Grappling with the Problem
There are some fascinating challenges for search and navigation in the retail grocery online space. Regular tokenized search engines don't have the right bias to handle the intricate nuances of grocery products. For example, eggs appear in egg noodles and egg beaters; a search for milk can often favor soy or coconut milk; oregano can be found in many product recipes, descriptions and pre-made products, making it difficult to locate it as a cooking herb.
Many of these issues can be overcome with common techniques including favoring well-sold products, or products that have been previously purchased by the visiting consumer. It may be possible to favor certain types of products, such as ensuring that produce is favored over any other type of food, which can help apples to appear over apple juice, or fresh corn to appear over creamed or frozen corn.

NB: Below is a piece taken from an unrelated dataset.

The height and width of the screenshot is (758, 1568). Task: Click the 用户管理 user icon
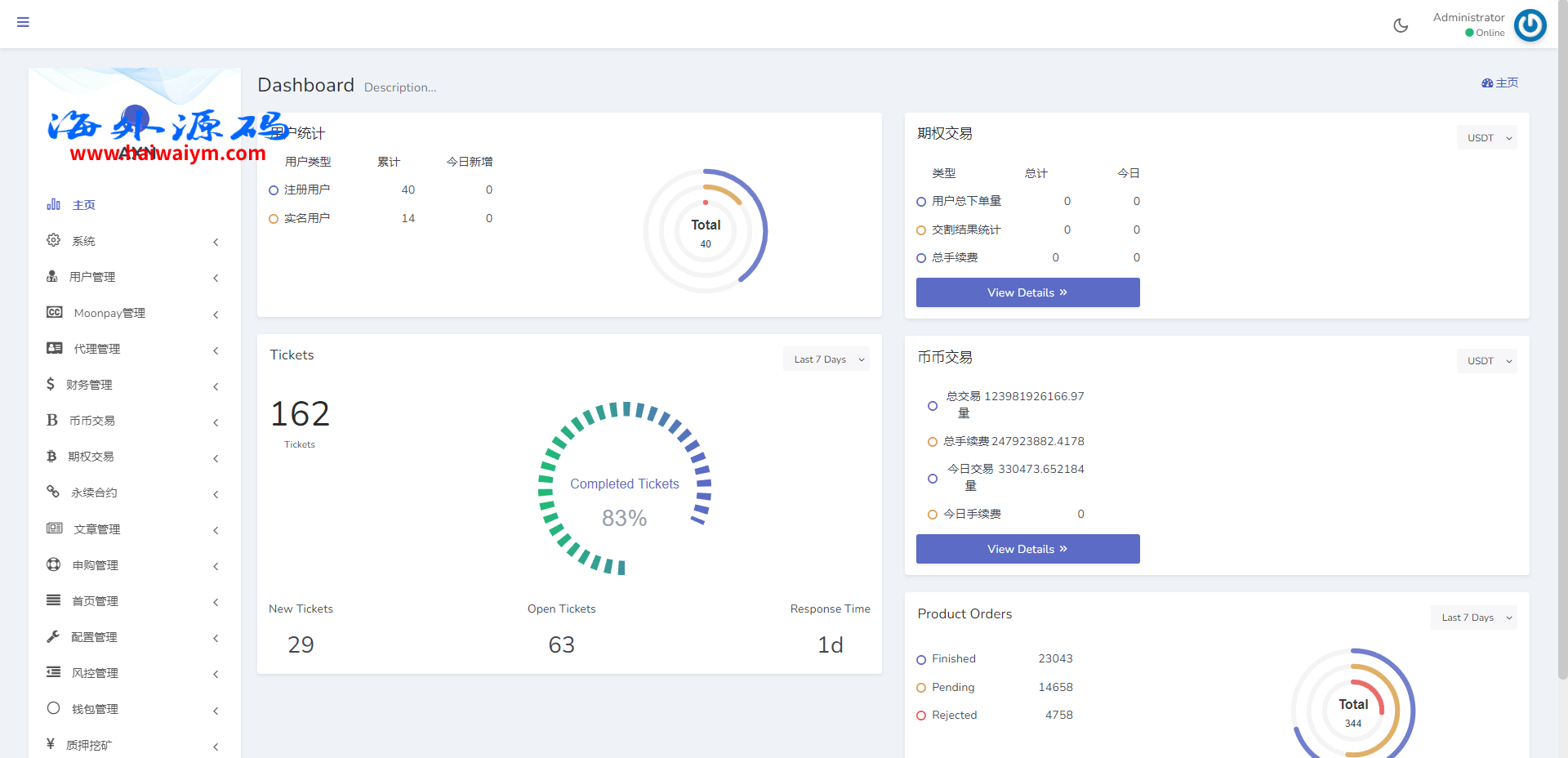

Merchandising an online storefront is definitely as important as merchandising brick-and-mortar aisles. Creating highly-contextual and personal experiences, as well as highlighting the most favorable products, comes through great use of merchandising tools on top of a rock-solid search and navigation experience. If you are not already engaged in search merchandising, or you want to greatly improve your ability to precisely target your consumers, then take a close look at FindTuner, which is already employed by top online retailers and grocery chains today.
While these concepts of product boosting have their place, and merchandising is an invaluable tool, a very important part of what online grocery seems to be forgetting is the idea of how online shoppers interact with these products. Traditional ecommerce paradigms are not applicable as the experience for the consumer is very different. It is far more intimate, where there is a much greater degree of familiarity with your inventory, and a much higher degree of expectation that you can easily surface what is desired. For this, efficiency is key for your consumer.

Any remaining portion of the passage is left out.